その花の名前は

01咲かない花の名は

 昼食を食べ終えた花巻がデザートのプリンを開封する横で、さきほど遊びに来た及川が楽しそうにスマホをいじっている。あっという間に昼食を食べ終えた岩泉は花巻から借りたであろう少年雑誌を一生懸命読み、松川はそれを後ろから眺めてる。
バレー部三年はなんだかんだ仲がいい。他人からすれば、その中に私もしっかり含まれるらしい。確かに、日頃のバカ騒ぎを鬱陶しいと感じることは多々あるものの、結局はこいつらのバレーに対する熱を心地良いと感じてしまうのだ。
暖かな昼間の日差しのせいか、ぼーっと眠気に襲われながらそんなこと思っていると、さきほどから楽しそうな表情を浮かべていた及川が「見てみて!」と自分のスマホ画面を見せてきた。そこには、あどけない顔の私たちが仲睦まじく写っていた。自分の髪型で何年前の写真か理解した。

「なにこれ。一年の合宿の時撮ったやつ?」
「ピンポーン」
「うわ、懐かしっ。どうしたんだよ」

 昔使っていたスマホの本体に保存されていたらしいソレは、一時的に私たちの興味の的になる。
もうこのときから二年も経つのか…なんてしみじみ思っていたら、プラスチックのスプーンを口にくわえた花巻の顔がぐいんと近くまでやってきた。顔と顔の距離、僅か数センチ。平常心を保ちながら口を開け、無言で催促するこの行為にもいい加減慣れてきた。くわえていたスプーンで適量をすくいあげ、そのまま私の口に流し込んでくる。…さすがに間接キスは慣れないけど。
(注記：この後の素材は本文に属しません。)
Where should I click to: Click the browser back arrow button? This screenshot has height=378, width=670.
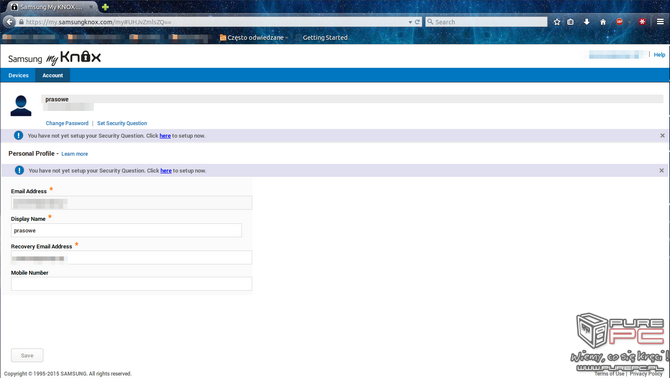point(9,22)
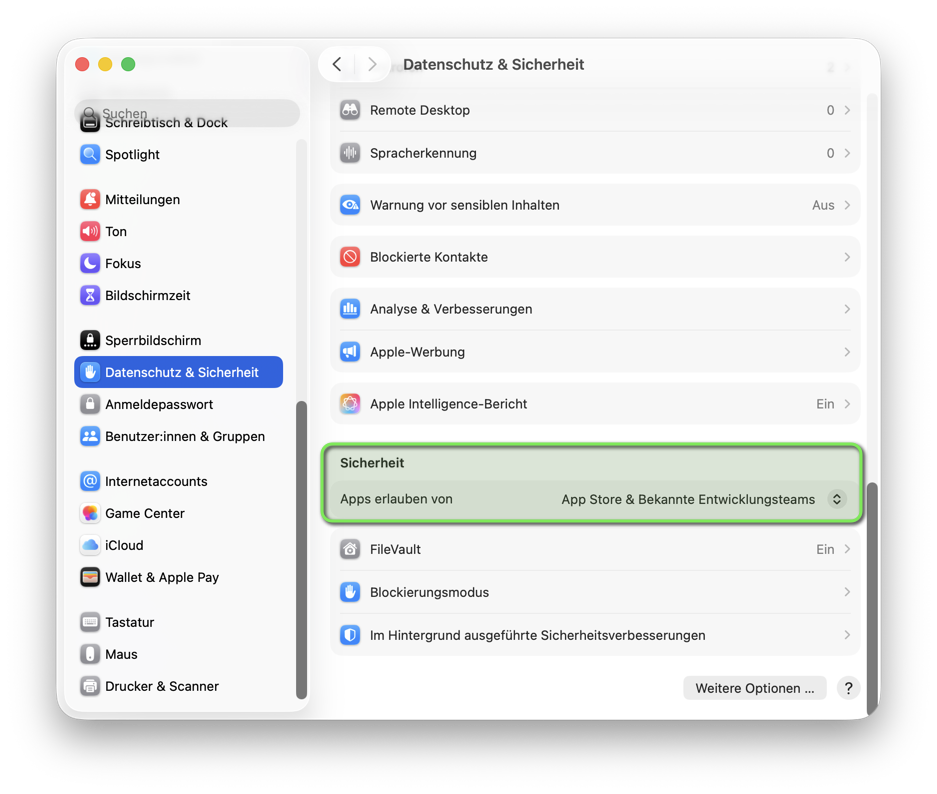Viewport: 937px width, 794px height.
Task: Click the Apple Intelligence-Bericht icon
Action: coord(350,404)
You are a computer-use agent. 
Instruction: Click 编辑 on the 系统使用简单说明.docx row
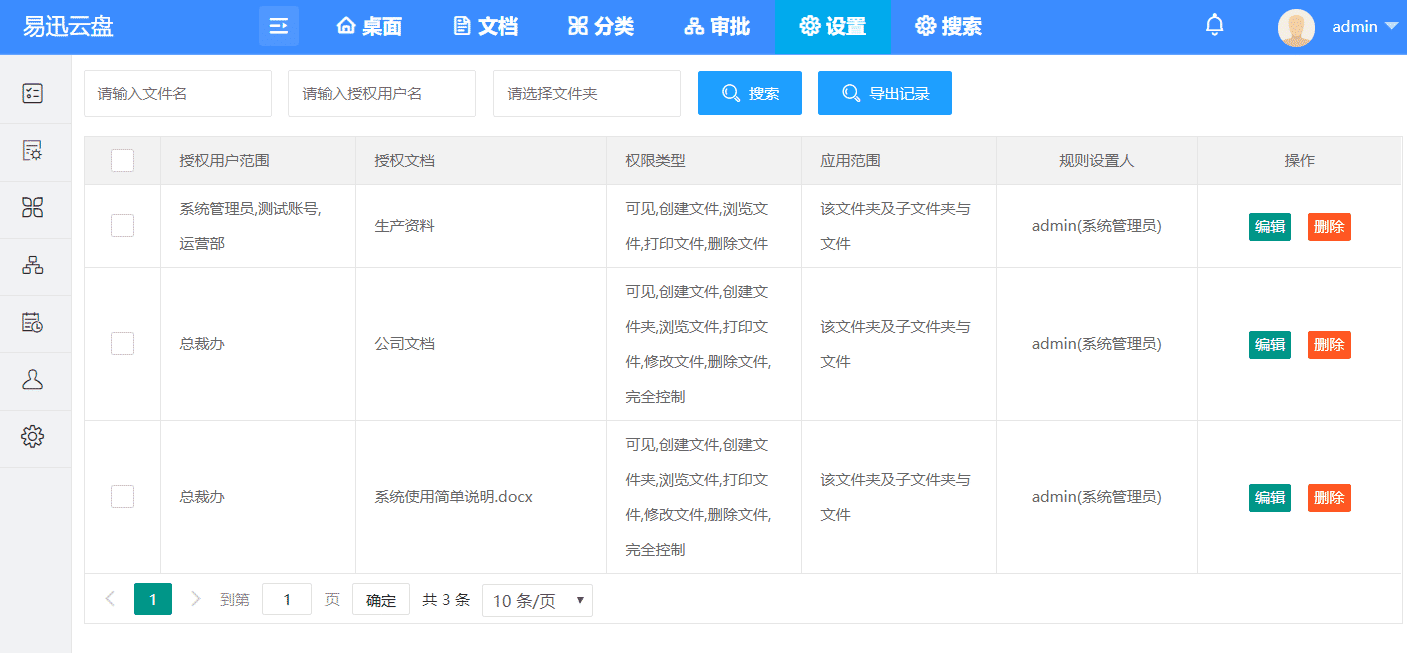1269,497
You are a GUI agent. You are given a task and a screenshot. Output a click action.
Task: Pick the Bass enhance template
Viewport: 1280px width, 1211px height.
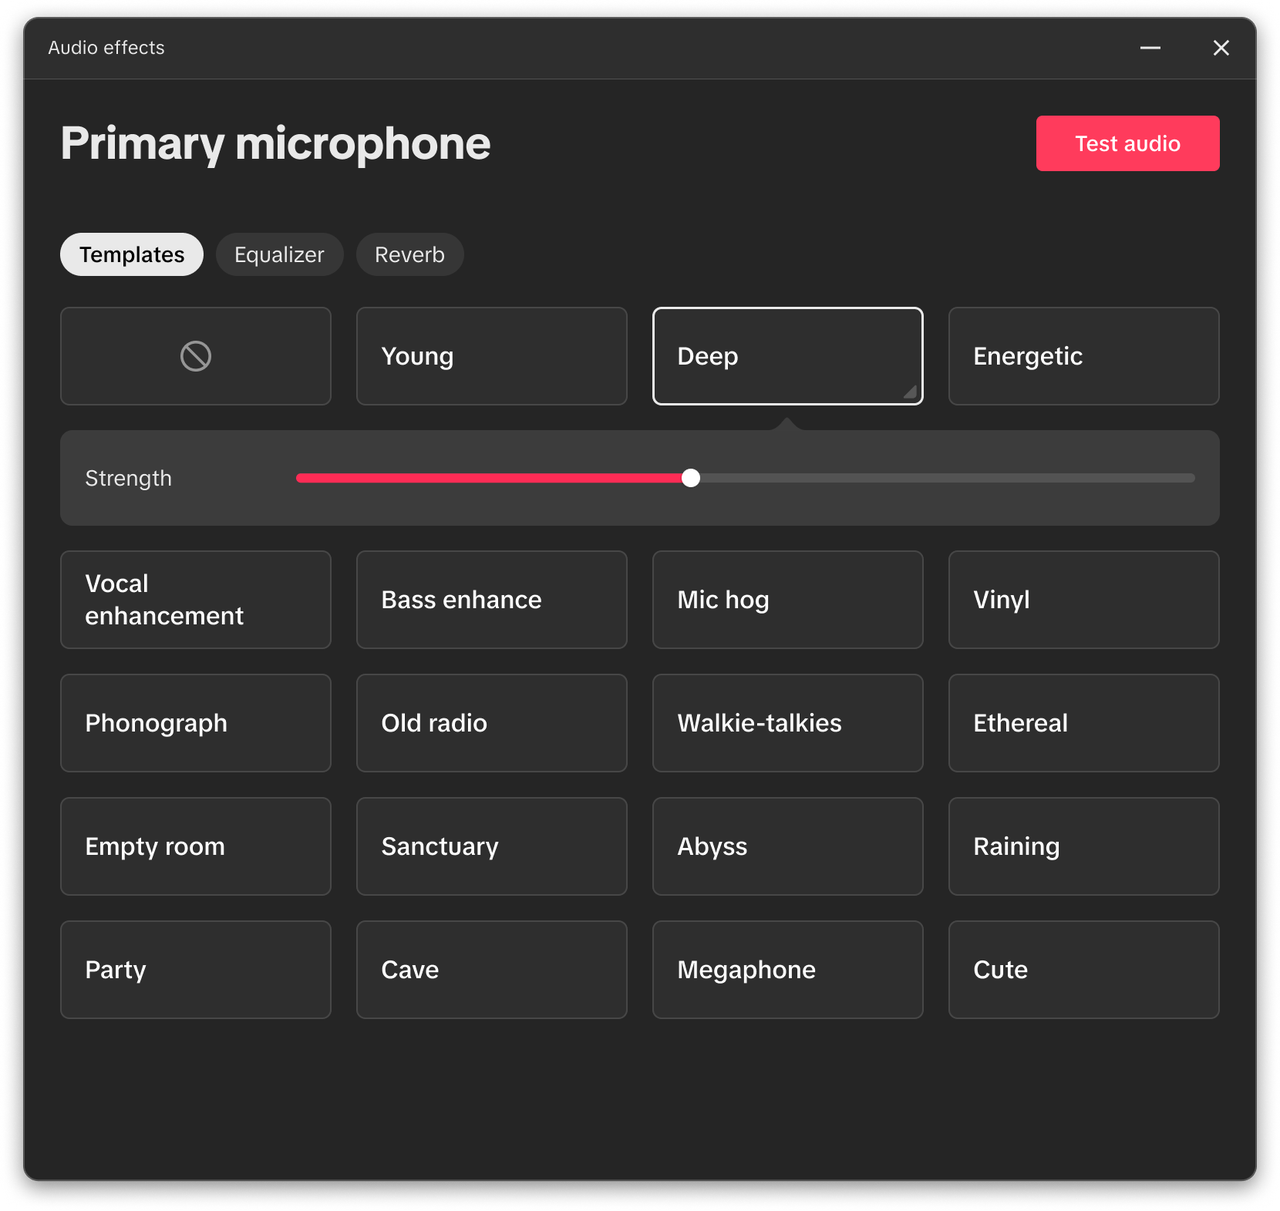coord(491,600)
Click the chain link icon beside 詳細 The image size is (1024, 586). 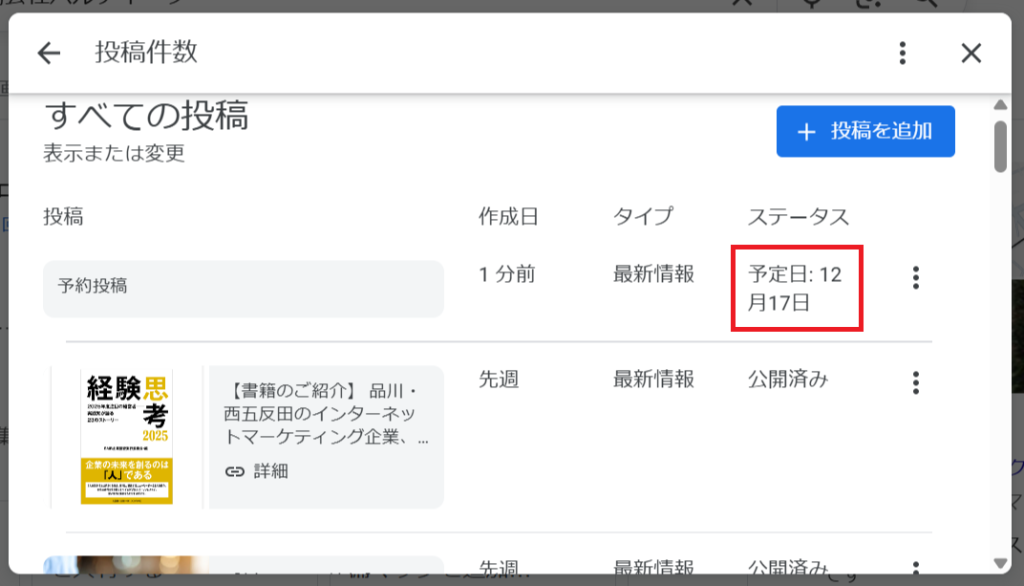235,471
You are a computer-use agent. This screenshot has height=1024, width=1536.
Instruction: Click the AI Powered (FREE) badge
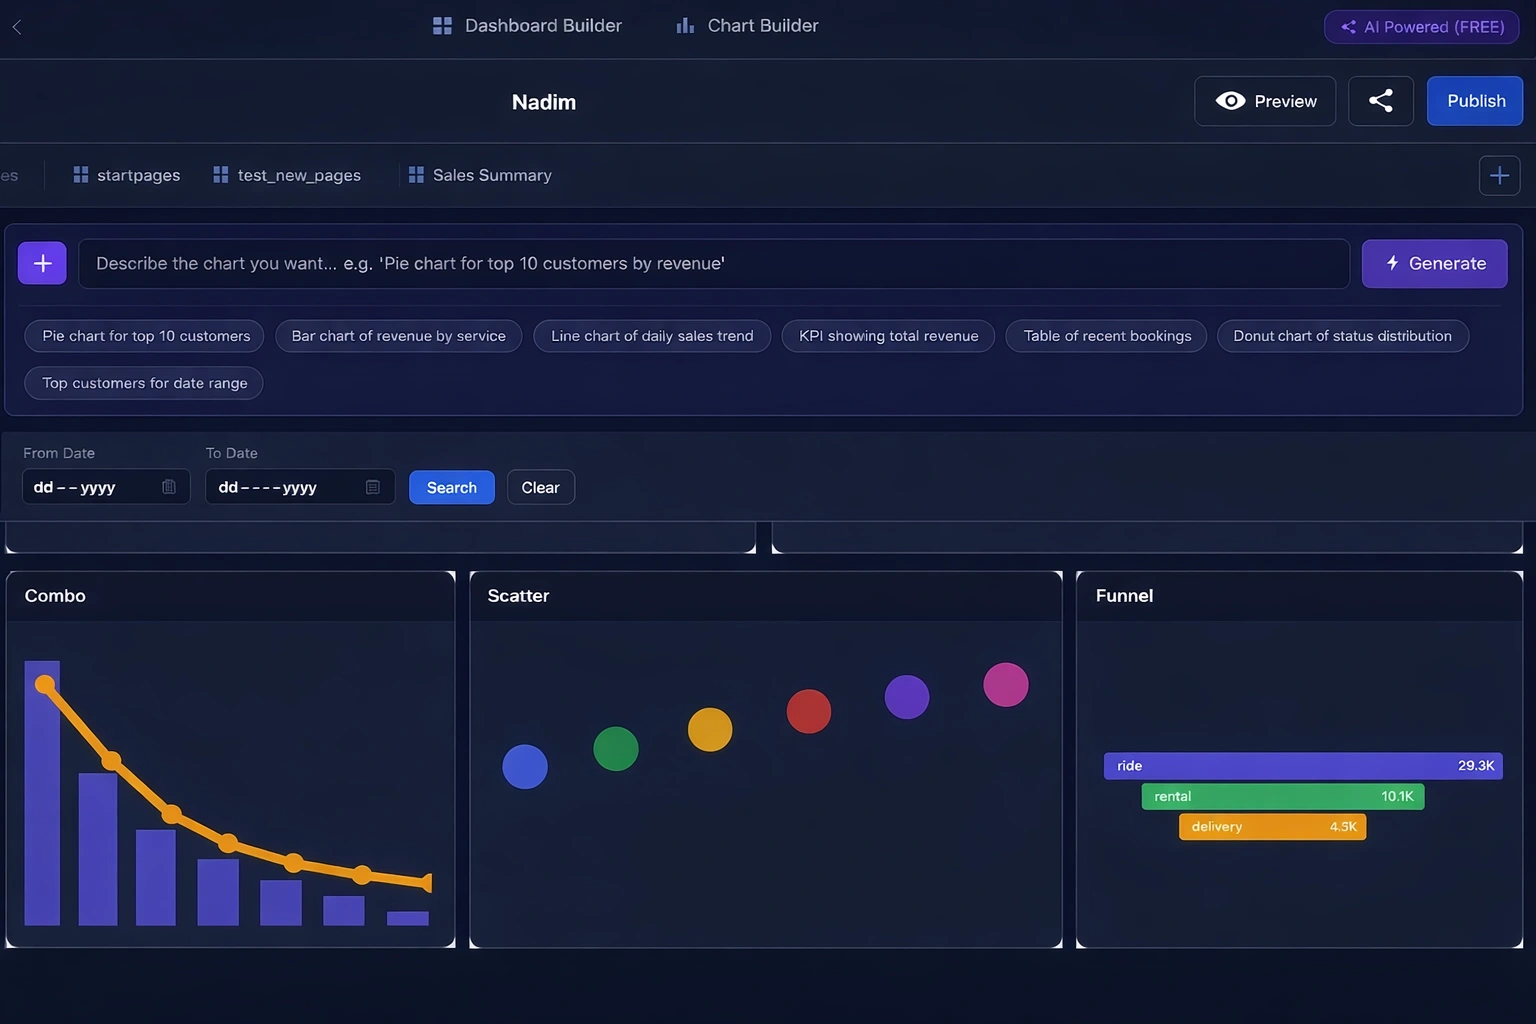point(1420,27)
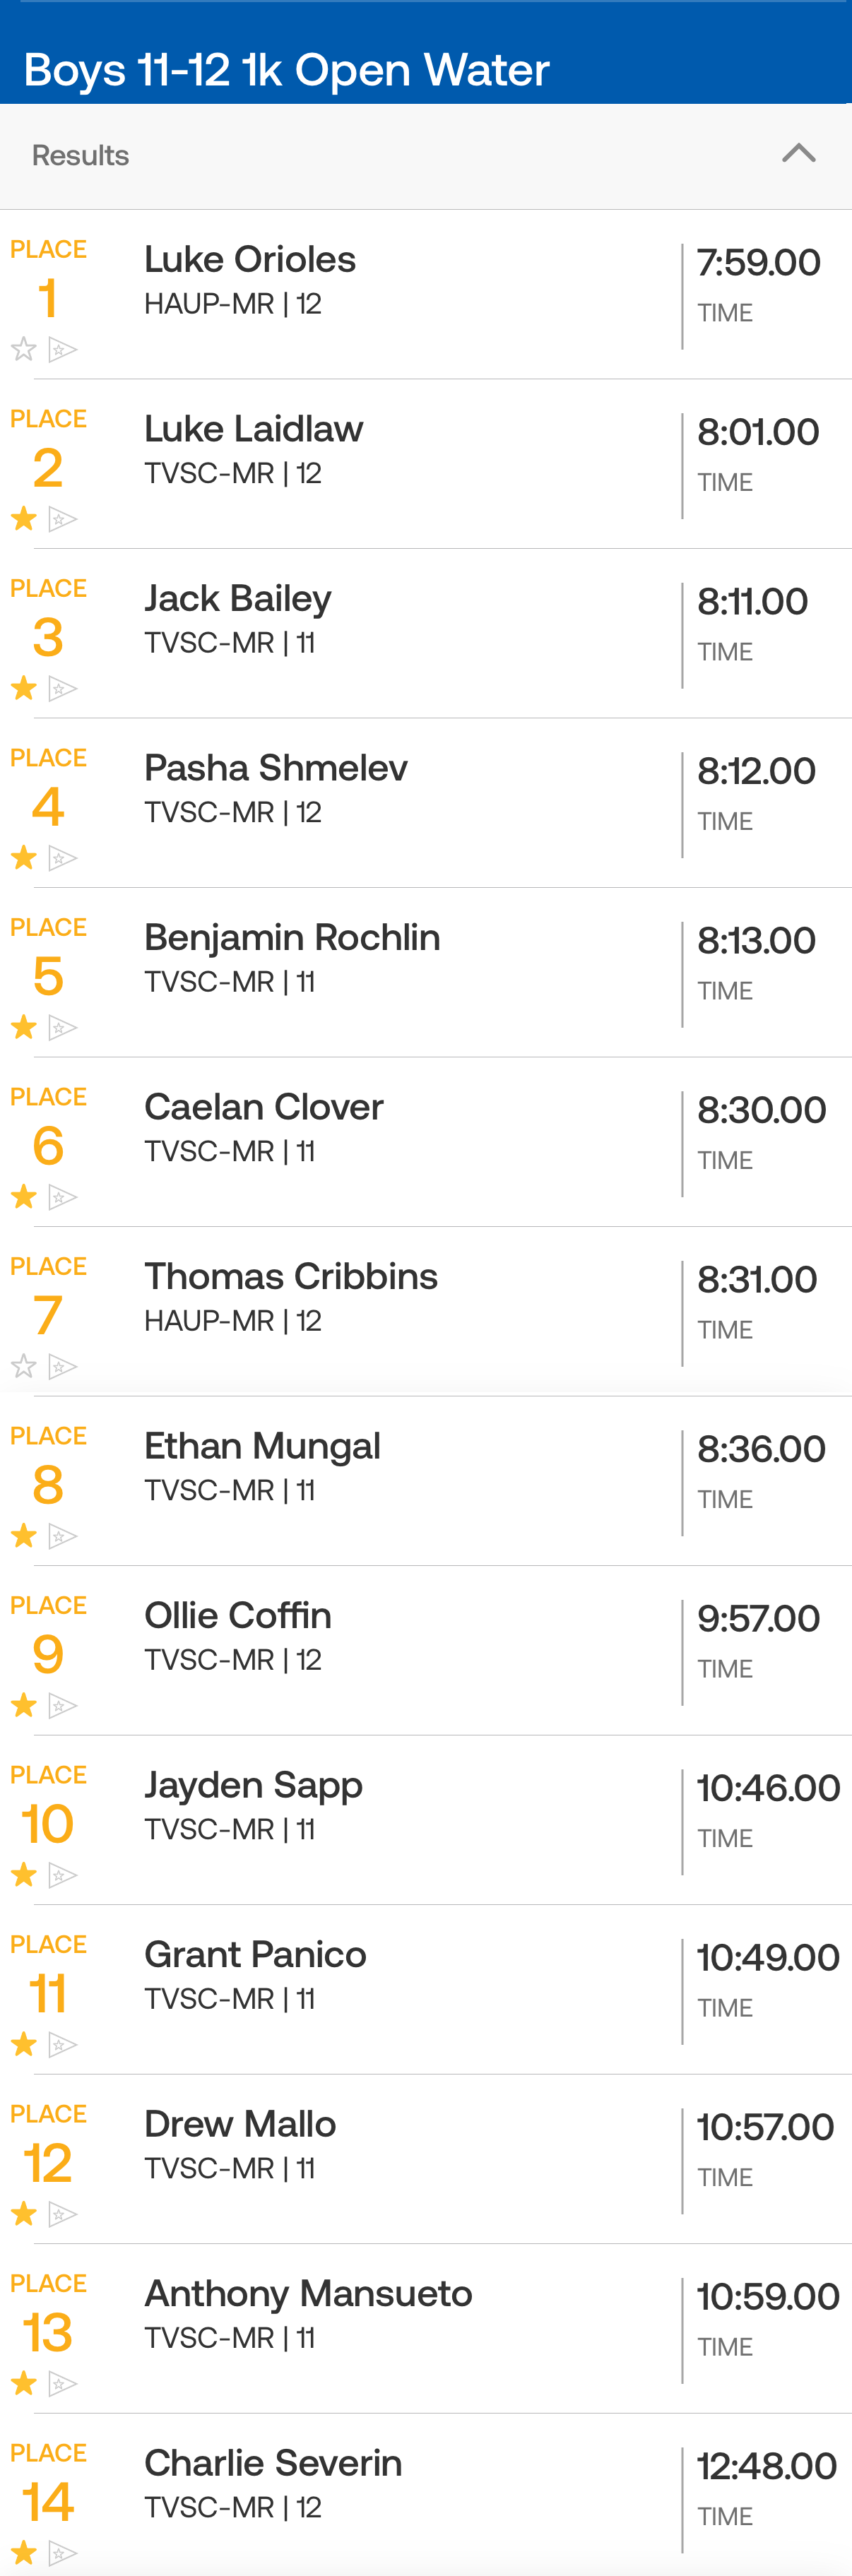
Task: Click pennant icon for Luke Orioles
Action: 63,350

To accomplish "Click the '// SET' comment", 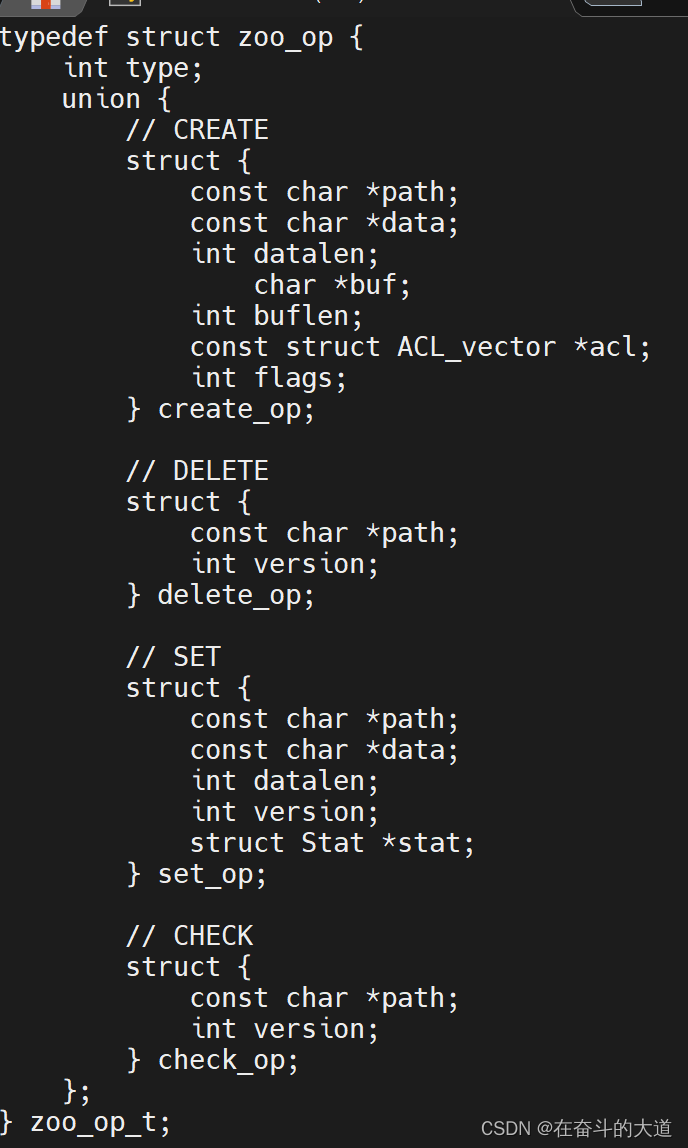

「まさにこの写真の合宿の時も、リナちゃんとマッキーそれやってたよね」
「そうだっけ?」
「あれだろ。アイス」

 こちらの話を全く聞いていない素振りだった岩泉が口を開く。花巻とのやりとりを記憶されているのは、少々恥ずかしい。及川や岩泉の話を聞いて一言「あぁ」と呟いた松川も、なにか思い出した表情だった。

「リナちゃんが買い出しで全員分のアイス買ってきてくれてさ」
「自分の分買い忘れて凹んでたやつだろ」
「変なとこぬけてるよな」

 ぽんぽんと頭を撫でてくる松川は、完全に私をバカにしてる。そして調子に乗ったピンク頭の阿呆がニヤニヤしながら私を見下している。殴りたい。
 思い出した。一年の合宿で確かにそんな出来事があった。そのとき初めて花巻に食べかけのカップアイスをもらったのだ。

「俺がいかに優しい男かって話だよね」

 好きでもない女に無駄な優しさばらまいておいてよく言う。心の中の毒づきがバレないよう涼しい顔で「はいはい、ありがとうね」なんてクールに振る舞うと、予想通り。面白くなさそうな不貞腐れた不細工な顔。

「その顔、まぁまぁブスだよ」
「あーあ。この頃はリナもいちいち顔真っ赤にして可愛かったのにな〜」

 もう一度過去の自分を見てみれば、なんとも幸せそうに頬を赤らめ花巻の隣でピースなんかしてる。冗談じゃない。気分屋のあんたにいちいち素直な気持ちで付き合ってたら、心臓がいくつあっても足りないし、私の心はあっという間に砕け散ってしまうことだろう。
 いつからか虚勢を張って、よき理解者面をするようになった。臆病な私は、必死に恋心を隠して少しでも近く、長く一緒にいることを選んでしまったのだ。

「まぁ、今のリナも好きだけどネ」

 突然落とされた核ミサイルに頭の中が真っ白になってしまった。わかってる。花巻の″好き″が″like″だってことくらい。

「私も好きだよ」
「まじか。やったね」

 どんな感情だったとしても、この言葉に私がどれだけ舞い上がっているか。あなたはきっと想像もしてないんでしょうね。むかつく、という意味も込めて最後の一口だろうプリンを横取りした。
 こんな私のぐちゃぐちゃした気持ちを知ってるであろう三人が、なんとも形容しがたい表情で見ているような気がするけど、今は気にしないでおこう。花巻の後ろに見える大きな桜の木がやたらと綺麗で、ひらひら舞い散る花びらたちが少しだけ羨ましかった。